KeyBERT
KeyBERT copied to clipboard
No scores when candidates parameter is added
No scores are returned when you provide the candidates
parameter for KeyBERT()
from keybert import KeyBERT
doc = """
Kos. Griekenland staat bekend om de prachtige eilanden waar je terecht kan voor zonovergoten vakanties.
"""
kw_model = KeyBERT()
keywords = kw_model.extract_keywords(doc, candidates=['Griekenland', 'Kos'])
Shows the warning message:
\venv\lib\site-packages\sklearn\feature_extraction\text.py:1369: UserWarning: Upper case characters found in vocabulary while 'lowercase' is True. These entries will not be matched with any documents
warnings.warn(
and keywords variable is returned empty.
Without the candidates paramater it does return a result with scores:
keywords = kw_model.extract_keywords(doc)
Result:
[('griekenland', 0.5619), ('zonovergoten', 0.5024), ('bekend', 0.4398), ('prachtige', 0.4118), ('terecht', 0.4039)]
When I change the candidates words to lower case words or when I add lowercase=False
to the CountVectorizer it seems to return the words with a score as expected.:
keywords = kw_model.extract_keywords(doc, candidates=['griekenland', 'kos'])

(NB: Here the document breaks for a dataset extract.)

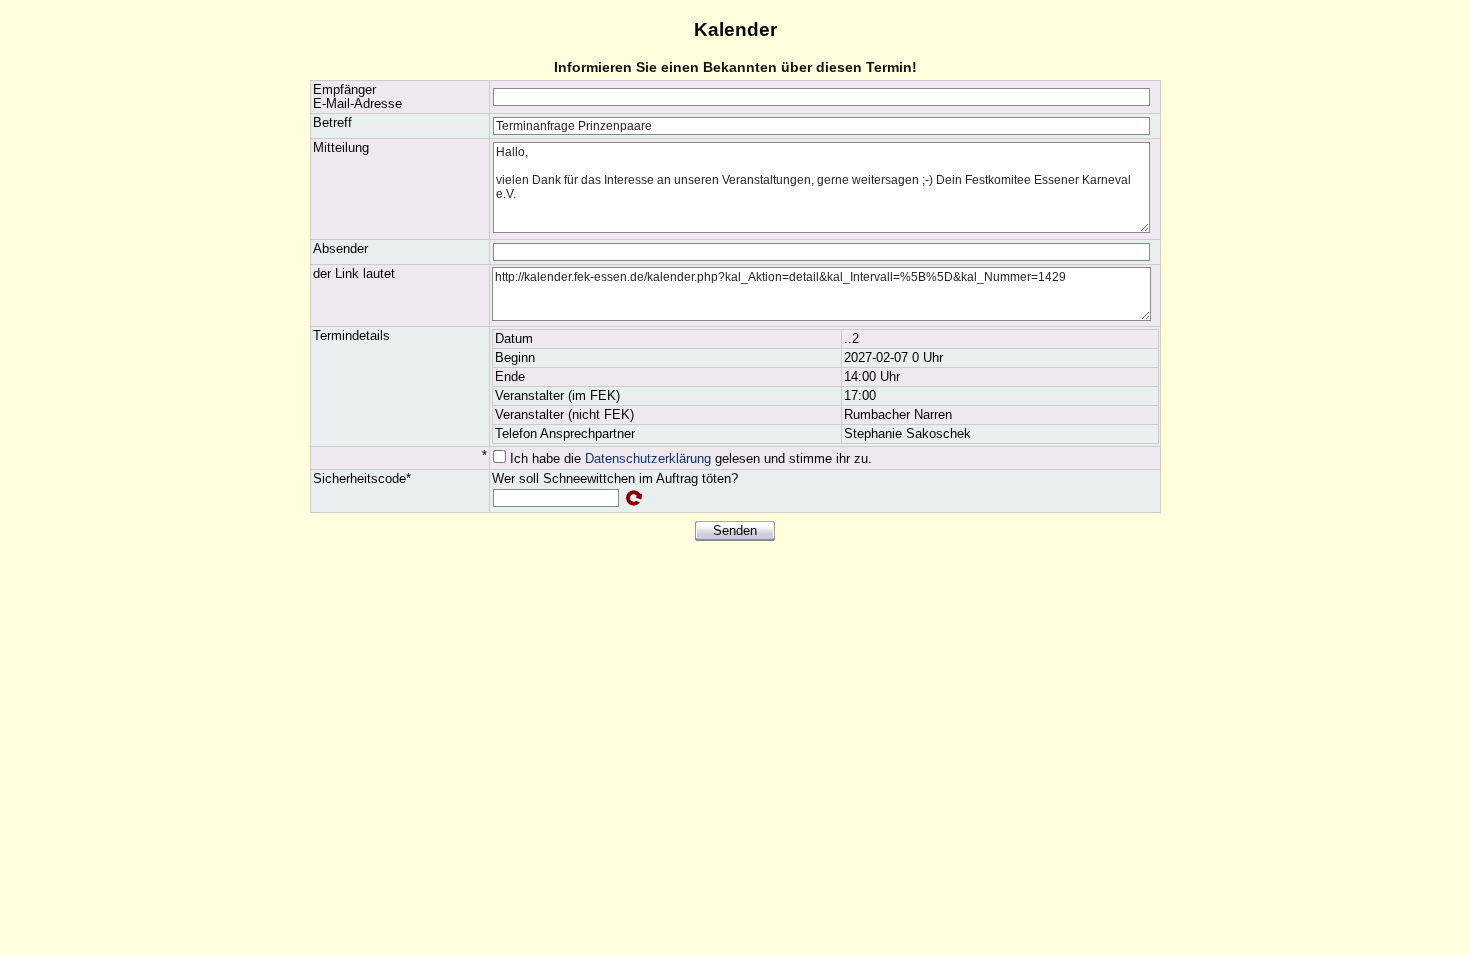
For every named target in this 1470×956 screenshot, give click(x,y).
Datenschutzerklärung (648, 459)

In version 0.6.0 of KeyBERT() it wasn't an issue if the candidates words where capitalized.
count = CountVectorizer(
ngram_range=keyphrase_ngram_range,
stop_words=stop_words,
min_df=min_df,
vocabulary=candidates,
**lowercase=False**
).fit(docs)
Strangely enough it does seem to work on one of the virtual environments I've been using for a while, but I can't get it to work on newly installed environments even when I replicate it with the same versions of the packages installed. I expected the bug was in one of the installed packages, but this does not seem the case.